Fuel costs accounted for 24.3 per cent of Air China's operating costs last
year and rose to 28.1 per cent in the first half of the year. Its
fuel-derivatives gains stood at 76.6 million yuan (US$9.23 million) in the first
half of the year, compared with 788.4 million yuan (US$94.94 million) net profit
during the same period.
When asked the impact of potential revaluation of renminbi, Fan said that the
appreciation of yuan would help reduce the carrier's financial cost as the US
dollar-denominated debts accounted for a substantial high amount of its total
debt.
As of the end of September, Air China's US dollar-denominated debts accounted
for about 59 per cent of the company's total.
Air China is selling approximately 2,805 million shares at an indicated price
range of HK$2.35-HK$3.1 (30-39.7 US cents) in a Hong Kong and London listing.
The share offering opens for public subscription today, which accounts for 10
per cent of the US$1.1 billion.
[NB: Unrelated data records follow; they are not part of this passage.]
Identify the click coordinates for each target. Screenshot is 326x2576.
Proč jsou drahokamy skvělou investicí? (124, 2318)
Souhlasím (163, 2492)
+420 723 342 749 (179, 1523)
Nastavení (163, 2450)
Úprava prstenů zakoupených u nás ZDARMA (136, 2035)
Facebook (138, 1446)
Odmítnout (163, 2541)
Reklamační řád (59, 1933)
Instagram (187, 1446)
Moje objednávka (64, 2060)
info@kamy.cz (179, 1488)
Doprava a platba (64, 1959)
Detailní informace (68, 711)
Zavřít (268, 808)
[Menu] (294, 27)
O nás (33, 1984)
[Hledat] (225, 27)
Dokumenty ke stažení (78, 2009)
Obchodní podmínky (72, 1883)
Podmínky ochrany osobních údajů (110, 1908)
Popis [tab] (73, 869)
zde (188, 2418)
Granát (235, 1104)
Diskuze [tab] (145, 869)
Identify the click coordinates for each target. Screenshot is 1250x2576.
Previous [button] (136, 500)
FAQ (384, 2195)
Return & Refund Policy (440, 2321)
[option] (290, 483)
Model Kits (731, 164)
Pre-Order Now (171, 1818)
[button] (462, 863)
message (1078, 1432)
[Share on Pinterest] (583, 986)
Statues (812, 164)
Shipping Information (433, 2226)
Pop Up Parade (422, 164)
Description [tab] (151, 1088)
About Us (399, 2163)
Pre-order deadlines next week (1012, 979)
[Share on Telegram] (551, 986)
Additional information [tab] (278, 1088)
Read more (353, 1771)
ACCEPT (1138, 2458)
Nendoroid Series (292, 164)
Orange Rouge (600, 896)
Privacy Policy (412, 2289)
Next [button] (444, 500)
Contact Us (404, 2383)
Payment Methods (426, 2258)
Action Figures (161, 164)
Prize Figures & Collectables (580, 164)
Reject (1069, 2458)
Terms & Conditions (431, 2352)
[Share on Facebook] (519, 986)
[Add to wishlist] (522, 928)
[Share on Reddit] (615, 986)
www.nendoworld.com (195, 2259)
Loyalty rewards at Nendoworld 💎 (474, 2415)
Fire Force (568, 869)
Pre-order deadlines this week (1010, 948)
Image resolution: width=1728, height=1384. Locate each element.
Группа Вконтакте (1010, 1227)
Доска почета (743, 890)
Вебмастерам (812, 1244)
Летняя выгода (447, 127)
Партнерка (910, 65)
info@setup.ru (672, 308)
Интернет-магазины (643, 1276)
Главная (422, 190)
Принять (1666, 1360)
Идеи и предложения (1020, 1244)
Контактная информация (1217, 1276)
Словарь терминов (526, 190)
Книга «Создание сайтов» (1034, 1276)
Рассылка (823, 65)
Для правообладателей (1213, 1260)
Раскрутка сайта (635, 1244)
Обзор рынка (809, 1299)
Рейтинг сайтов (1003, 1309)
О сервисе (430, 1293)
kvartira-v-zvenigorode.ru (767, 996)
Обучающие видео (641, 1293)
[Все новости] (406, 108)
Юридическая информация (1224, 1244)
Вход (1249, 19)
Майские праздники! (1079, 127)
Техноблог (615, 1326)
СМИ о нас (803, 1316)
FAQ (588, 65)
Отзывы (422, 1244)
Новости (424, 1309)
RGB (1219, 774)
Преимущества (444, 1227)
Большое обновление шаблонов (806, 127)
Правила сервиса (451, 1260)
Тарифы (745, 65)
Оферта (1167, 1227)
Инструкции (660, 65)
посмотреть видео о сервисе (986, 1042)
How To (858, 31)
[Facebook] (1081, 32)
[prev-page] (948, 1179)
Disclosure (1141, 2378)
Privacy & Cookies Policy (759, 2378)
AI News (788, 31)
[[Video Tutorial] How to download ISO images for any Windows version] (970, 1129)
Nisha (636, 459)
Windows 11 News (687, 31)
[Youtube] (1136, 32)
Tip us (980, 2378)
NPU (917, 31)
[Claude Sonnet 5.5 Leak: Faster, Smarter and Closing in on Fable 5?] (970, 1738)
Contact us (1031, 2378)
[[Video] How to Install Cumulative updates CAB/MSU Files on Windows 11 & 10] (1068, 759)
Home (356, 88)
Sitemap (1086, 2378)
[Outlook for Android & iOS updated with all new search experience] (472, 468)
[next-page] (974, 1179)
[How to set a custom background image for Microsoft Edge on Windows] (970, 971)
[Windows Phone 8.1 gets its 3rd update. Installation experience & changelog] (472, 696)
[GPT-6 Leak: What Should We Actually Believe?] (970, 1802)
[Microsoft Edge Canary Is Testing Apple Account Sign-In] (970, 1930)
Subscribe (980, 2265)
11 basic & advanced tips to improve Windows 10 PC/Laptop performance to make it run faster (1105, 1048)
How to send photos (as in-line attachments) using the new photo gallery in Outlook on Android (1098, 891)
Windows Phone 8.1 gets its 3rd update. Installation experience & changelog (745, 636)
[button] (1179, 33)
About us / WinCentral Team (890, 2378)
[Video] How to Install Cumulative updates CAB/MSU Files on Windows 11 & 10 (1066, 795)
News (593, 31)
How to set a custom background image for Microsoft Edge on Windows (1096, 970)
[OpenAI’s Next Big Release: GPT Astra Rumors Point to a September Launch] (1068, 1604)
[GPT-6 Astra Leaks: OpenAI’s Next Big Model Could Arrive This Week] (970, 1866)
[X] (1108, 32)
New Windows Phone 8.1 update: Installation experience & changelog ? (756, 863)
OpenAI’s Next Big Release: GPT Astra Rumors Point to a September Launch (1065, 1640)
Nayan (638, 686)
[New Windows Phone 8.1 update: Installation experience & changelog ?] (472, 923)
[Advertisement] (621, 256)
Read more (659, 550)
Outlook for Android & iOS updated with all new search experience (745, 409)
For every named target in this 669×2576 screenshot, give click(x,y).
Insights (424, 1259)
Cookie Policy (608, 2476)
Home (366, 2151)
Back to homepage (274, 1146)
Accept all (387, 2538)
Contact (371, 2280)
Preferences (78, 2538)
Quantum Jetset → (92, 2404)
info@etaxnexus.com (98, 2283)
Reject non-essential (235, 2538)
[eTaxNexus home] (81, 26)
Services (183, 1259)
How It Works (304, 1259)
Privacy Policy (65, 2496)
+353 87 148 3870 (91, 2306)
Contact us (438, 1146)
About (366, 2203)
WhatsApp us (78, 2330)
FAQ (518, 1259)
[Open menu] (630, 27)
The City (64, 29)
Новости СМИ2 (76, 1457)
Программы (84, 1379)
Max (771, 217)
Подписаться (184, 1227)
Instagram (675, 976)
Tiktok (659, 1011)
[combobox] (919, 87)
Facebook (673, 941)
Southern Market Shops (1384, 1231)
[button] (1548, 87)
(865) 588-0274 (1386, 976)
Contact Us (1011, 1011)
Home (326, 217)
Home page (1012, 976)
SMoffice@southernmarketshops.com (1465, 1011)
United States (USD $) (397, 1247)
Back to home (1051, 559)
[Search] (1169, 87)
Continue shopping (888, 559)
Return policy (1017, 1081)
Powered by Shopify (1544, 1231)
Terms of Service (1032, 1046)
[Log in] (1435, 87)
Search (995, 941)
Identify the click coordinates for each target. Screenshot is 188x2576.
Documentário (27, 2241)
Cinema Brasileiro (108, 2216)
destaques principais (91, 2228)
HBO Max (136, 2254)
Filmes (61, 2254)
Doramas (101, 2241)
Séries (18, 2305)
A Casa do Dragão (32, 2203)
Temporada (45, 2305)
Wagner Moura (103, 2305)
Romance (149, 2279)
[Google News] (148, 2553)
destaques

It is expected to set the share price on
December 9 and start trading on December 15.
Air China's London listing is the first by a Chinese company on the main
market in four years. It comes at a time when the United States has introduced
tough disclosure rules which are giving companies second thoughts about floating
in the States.
The company said it planned to use 4.8 billion yuan (US$578 million) from the
net proceeds of the global offering to acquire 10 Airbus 319 aircraft and four
Boeing 737-770 aircraft. The remaining proceeds will be used to repay debts that
will mature in one year and to supplement its cash flow.
Shares of Air China's rivals Southern Airlines rose 2.4 per cent to HK$3.20
(41 US cents) while those of Eastern Airlines rose 1.2 per cent to HK$1.75 (22.4
US cents) yesterday. Both shares soared more than 17 per cent in the past month.